• _What this task involves_: Rescale the items from the start through the line containing "Image resolution: width=640", both ends included. Copy every line again, requests too, but multiply each number in the answers (the click coordinates, and the image dimensions where an answer states them) by 1.55, round to whole numbers with halves going up, and leave out the pictures.

• _Supplied data_:

☆ ☆ ☆ ☆ ☆

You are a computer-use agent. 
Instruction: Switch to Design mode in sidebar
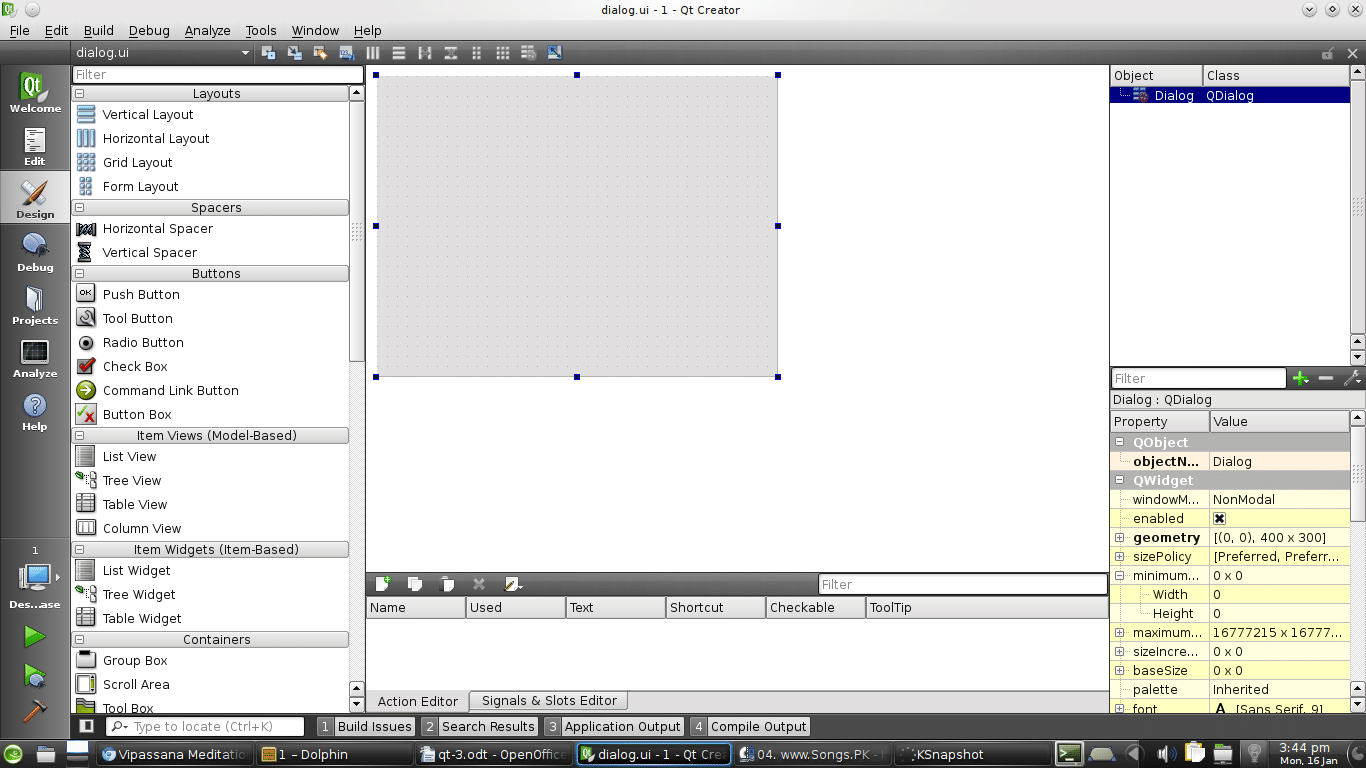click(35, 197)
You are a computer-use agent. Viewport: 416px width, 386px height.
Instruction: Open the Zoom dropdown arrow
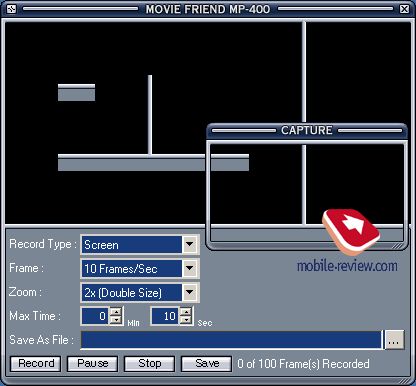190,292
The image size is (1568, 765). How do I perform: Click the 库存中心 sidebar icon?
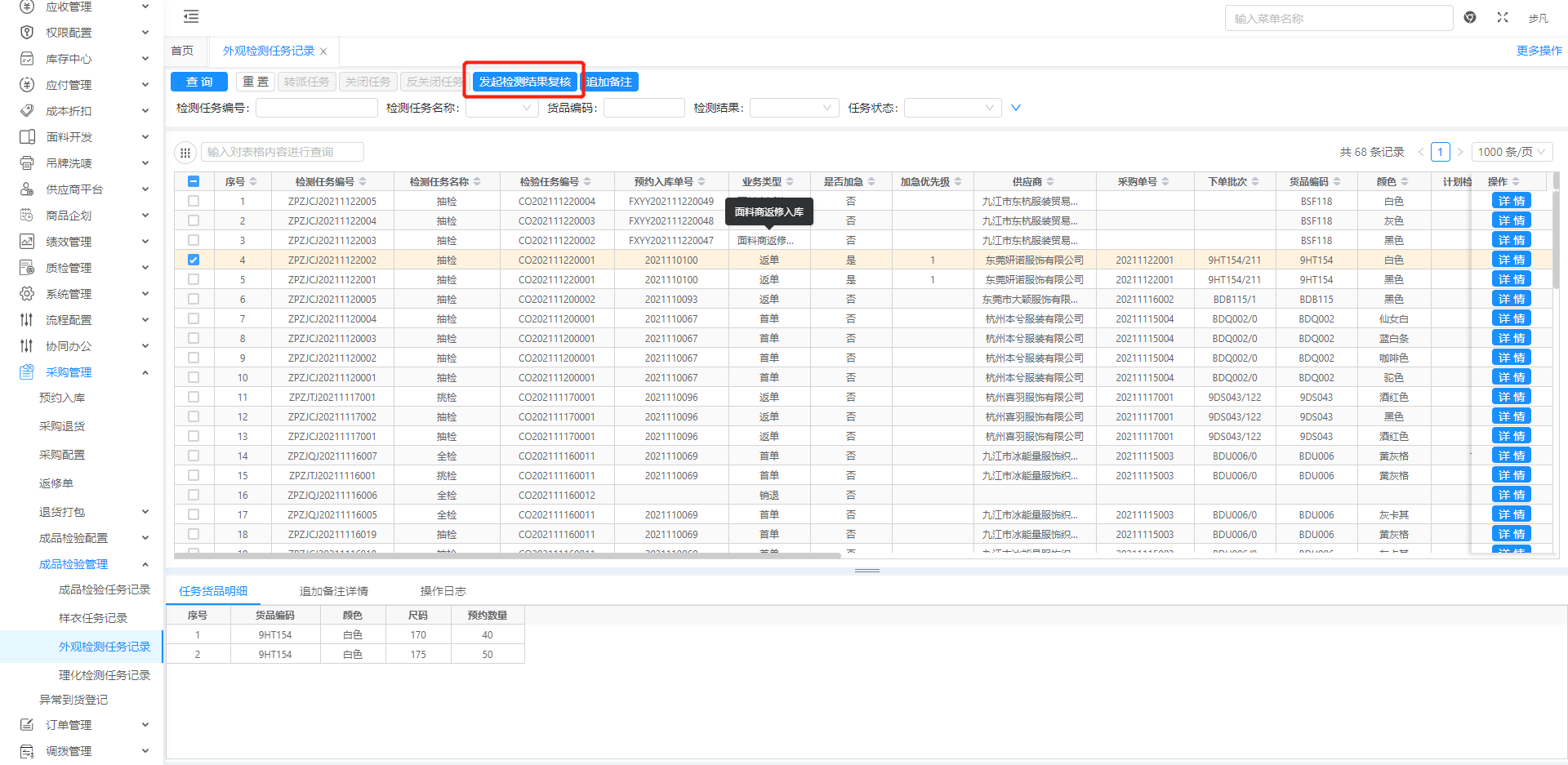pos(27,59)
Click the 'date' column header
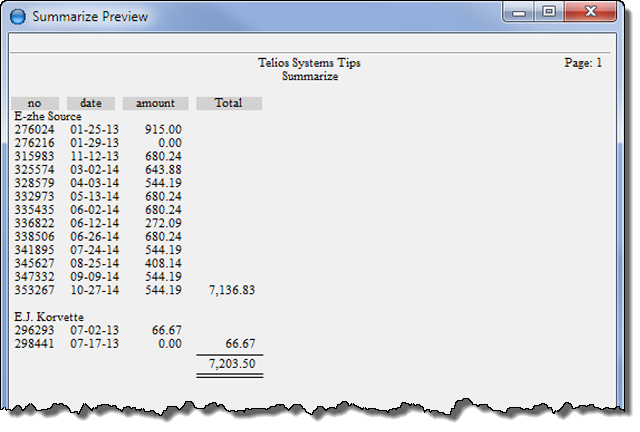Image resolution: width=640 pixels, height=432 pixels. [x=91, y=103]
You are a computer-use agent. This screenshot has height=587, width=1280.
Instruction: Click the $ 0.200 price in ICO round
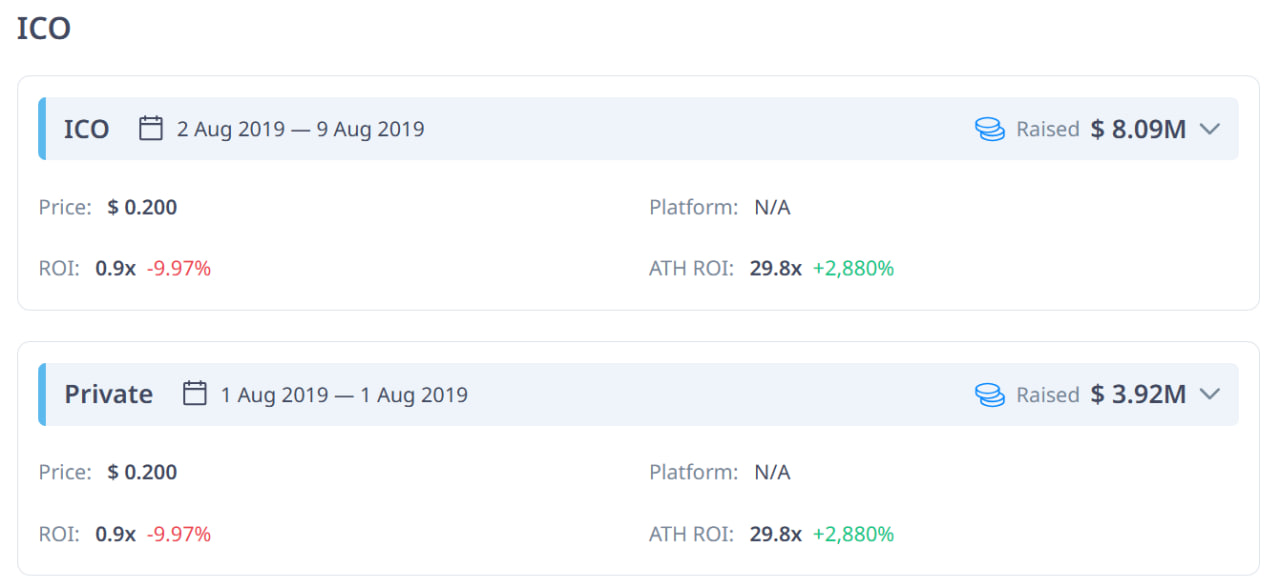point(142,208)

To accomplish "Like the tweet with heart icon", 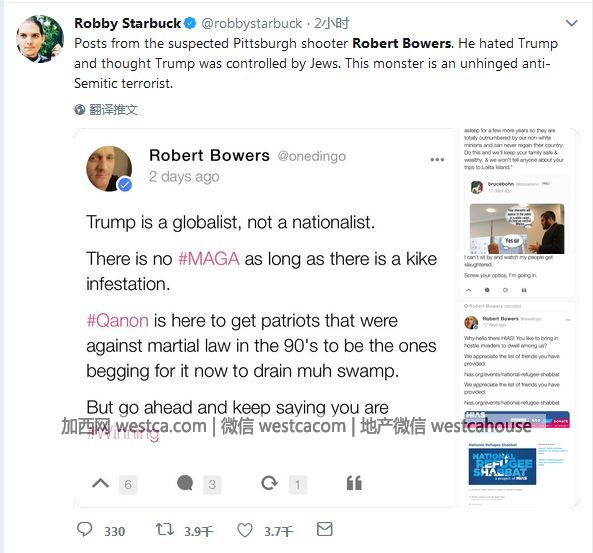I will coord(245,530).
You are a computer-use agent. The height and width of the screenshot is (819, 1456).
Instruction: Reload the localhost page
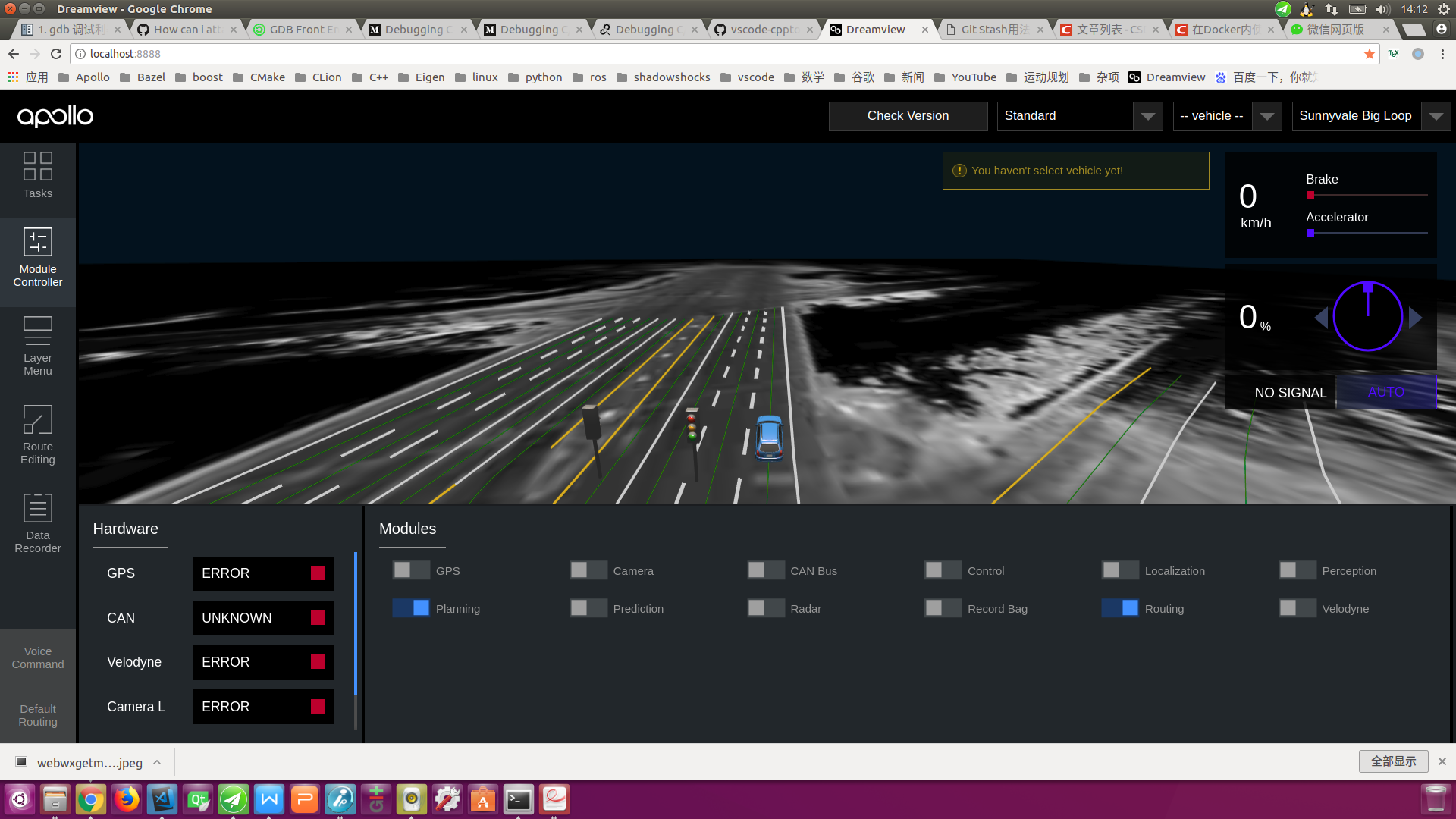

☆ ☆ ☆ ☆ ☆

• _Reply_:
You are a computer-use agent. 
Instruction: Switch to Design mode in sidebar
click(54, 305)
You are a computer-use agent. Viewport: 416px width, 386px height.
Instruction: Open the Zoom dropdown arrow
295,453
The image size is (1568, 765). How do I perform: Click the 库存中心 sidebar icon?
pos(42,91)
Click the 'date' column header
Image resolution: width=992 pixels, height=670 pixels. [x=141, y=160]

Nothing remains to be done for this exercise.